▶ _AIM OF THE TASK_
The answer must consist of every line in the data below that holds the word "agent".

[Stored items]
>>

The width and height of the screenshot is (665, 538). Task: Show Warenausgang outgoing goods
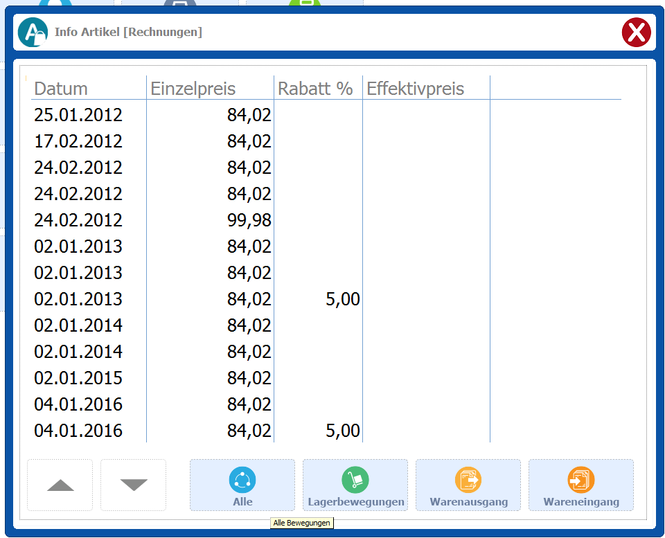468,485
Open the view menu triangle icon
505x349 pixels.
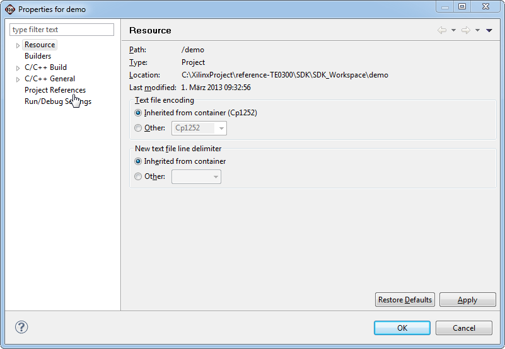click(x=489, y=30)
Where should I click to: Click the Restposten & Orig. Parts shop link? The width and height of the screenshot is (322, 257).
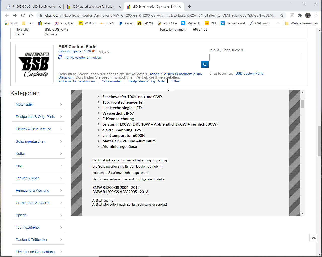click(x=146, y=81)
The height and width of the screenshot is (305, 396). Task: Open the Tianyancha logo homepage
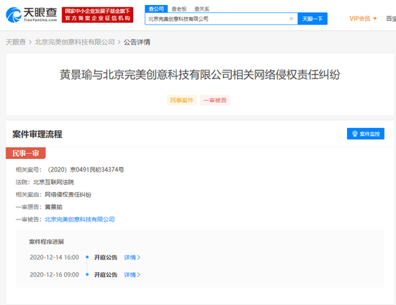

<<
>>

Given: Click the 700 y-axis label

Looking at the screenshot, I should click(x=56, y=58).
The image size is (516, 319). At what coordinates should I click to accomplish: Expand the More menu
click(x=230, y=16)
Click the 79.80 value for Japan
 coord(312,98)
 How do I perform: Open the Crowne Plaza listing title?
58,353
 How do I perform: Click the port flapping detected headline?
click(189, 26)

<<
>>

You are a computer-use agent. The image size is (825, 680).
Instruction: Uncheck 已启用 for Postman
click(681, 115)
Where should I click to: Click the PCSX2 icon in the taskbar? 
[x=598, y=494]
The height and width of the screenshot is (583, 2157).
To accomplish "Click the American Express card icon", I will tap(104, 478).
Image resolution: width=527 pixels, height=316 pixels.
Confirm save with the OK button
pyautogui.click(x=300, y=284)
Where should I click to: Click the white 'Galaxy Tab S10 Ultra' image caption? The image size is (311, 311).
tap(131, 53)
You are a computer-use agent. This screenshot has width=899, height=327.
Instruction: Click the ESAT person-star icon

<<

▶ _ANSWER TO THE PROBLEM_
You are a computer-use agent. The image size is (825, 680).
You are a computer-use agent. This screenshot has width=899, height=327.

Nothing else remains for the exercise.